(Pixel coordinate grounding data)
=== Begin Enclosure ===

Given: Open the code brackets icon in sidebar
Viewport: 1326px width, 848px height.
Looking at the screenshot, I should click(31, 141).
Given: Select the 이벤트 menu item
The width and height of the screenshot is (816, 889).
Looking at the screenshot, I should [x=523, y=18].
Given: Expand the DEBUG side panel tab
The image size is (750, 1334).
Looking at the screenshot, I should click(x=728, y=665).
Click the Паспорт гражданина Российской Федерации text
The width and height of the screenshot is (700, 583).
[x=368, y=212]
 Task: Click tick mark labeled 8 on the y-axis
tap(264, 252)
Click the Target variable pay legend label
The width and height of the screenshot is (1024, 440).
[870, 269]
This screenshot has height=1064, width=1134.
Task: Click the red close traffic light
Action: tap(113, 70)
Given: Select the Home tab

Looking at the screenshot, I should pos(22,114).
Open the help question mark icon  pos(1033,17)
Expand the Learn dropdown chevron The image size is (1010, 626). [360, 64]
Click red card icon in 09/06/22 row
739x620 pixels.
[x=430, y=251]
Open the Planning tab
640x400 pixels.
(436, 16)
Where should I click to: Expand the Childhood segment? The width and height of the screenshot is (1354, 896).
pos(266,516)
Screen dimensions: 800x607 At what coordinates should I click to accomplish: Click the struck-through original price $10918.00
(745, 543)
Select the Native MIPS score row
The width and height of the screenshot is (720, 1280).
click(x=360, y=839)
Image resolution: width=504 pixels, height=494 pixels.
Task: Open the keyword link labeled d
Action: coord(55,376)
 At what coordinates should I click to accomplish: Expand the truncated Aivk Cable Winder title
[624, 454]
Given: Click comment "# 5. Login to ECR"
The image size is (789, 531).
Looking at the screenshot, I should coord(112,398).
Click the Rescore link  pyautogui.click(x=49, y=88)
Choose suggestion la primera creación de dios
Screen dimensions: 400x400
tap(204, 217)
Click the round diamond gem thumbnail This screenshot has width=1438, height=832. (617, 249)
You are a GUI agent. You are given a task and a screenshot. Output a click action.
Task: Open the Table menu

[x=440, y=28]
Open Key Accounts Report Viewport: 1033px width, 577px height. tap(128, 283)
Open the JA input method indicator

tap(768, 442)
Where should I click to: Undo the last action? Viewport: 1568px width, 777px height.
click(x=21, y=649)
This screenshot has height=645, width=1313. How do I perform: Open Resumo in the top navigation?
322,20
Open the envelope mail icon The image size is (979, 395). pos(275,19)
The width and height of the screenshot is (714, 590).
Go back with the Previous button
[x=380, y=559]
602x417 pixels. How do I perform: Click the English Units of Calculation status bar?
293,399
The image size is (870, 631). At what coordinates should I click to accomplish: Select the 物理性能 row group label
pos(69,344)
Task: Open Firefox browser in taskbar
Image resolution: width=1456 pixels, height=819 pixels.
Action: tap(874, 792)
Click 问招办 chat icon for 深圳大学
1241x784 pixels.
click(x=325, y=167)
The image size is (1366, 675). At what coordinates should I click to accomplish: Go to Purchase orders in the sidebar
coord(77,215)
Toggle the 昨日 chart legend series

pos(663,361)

=== End Enclosure ===

▶ **Problem statement**
Write the data out again in full and exactly.

▶ **Answer space**
Given: Open the code brackets icon in sidebar
Viewport: 1326px width, 848px height.
Looking at the screenshot, I should click(31, 141).
Given: Select the 이벤트 menu item
The width and height of the screenshot is (816, 889).
Looking at the screenshot, I should [x=523, y=18].
Given: Expand the DEBUG side panel tab
The image size is (750, 1334).
Looking at the screenshot, I should click(x=728, y=665).
Click the Паспорт гражданина Российской Федерации text
The width and height of the screenshot is (700, 583).
[x=368, y=212]
 Task: Click tick mark labeled 8 on the y-axis
tap(264, 252)
Click the Target variable pay legend label
The width and height of the screenshot is (1024, 440).
[870, 269]
This screenshot has height=1064, width=1134.
Task: Click the red close traffic light
Action: tap(113, 70)
Given: Select the Home tab

Looking at the screenshot, I should pos(22,114).
Open the help question mark icon  pos(1033,17)
Expand the Learn dropdown chevron The image size is (1010, 626). [360, 64]
Click red card icon in 09/06/22 row
739x620 pixels.
[x=430, y=251]
Open the Planning tab
640x400 pixels.
(436, 16)
Where should I click to: Expand the Childhood segment? The width and height of the screenshot is (1354, 896).
pos(266,516)
Screen dimensions: 800x607 At what coordinates should I click to accomplish: Click the struck-through original price $10918.00
(745, 543)
Select the Native MIPS score row
The width and height of the screenshot is (720, 1280).
click(x=360, y=839)
Image resolution: width=504 pixels, height=494 pixels.
Task: Open the keyword link labeled d
Action: coord(55,376)
 At what coordinates should I click to accomplish: Expand the truncated Aivk Cable Winder title
[624, 454]
Given: Click comment "# 5. Login to ECR"
The image size is (789, 531).
Looking at the screenshot, I should coord(112,398).
Click the Rescore link  pyautogui.click(x=49, y=88)
Choose suggestion la primera creación de dios
Screen dimensions: 400x400
tap(204, 217)
Click the round diamond gem thumbnail This screenshot has width=1438, height=832. (617, 249)
You are a GUI agent. You are given a task and a screenshot. Output a click action.
Task: Open the Table menu

[x=440, y=28]
Open Key Accounts Report Viewport: 1033px width, 577px height. tap(128, 283)
Open the JA input method indicator

tap(768, 442)
Where should I click to: Undo the last action? Viewport: 1568px width, 777px height.
click(x=21, y=649)
This screenshot has height=645, width=1313. How do I perform: Open Resumo in the top navigation?
322,20
Open the envelope mail icon The image size is (979, 395). pos(275,19)
The width and height of the screenshot is (714, 590).
Go back with the Previous button
[x=380, y=559]
602x417 pixels. How do I perform: Click the English Units of Calculation status bar?
293,399
The image size is (870, 631). At what coordinates should I click to accomplish: Select the 物理性能 row group label
pos(69,344)
Task: Open Firefox browser in taskbar
Image resolution: width=1456 pixels, height=819 pixels.
Action: tap(874, 792)
Click 问招办 chat icon for 深圳大学
1241x784 pixels.
click(x=325, y=167)
The image size is (1366, 675). At what coordinates should I click to accomplish: Go to Purchase orders in the sidebar
coord(77,215)
Toggle the 昨日 chart legend series

pos(663,361)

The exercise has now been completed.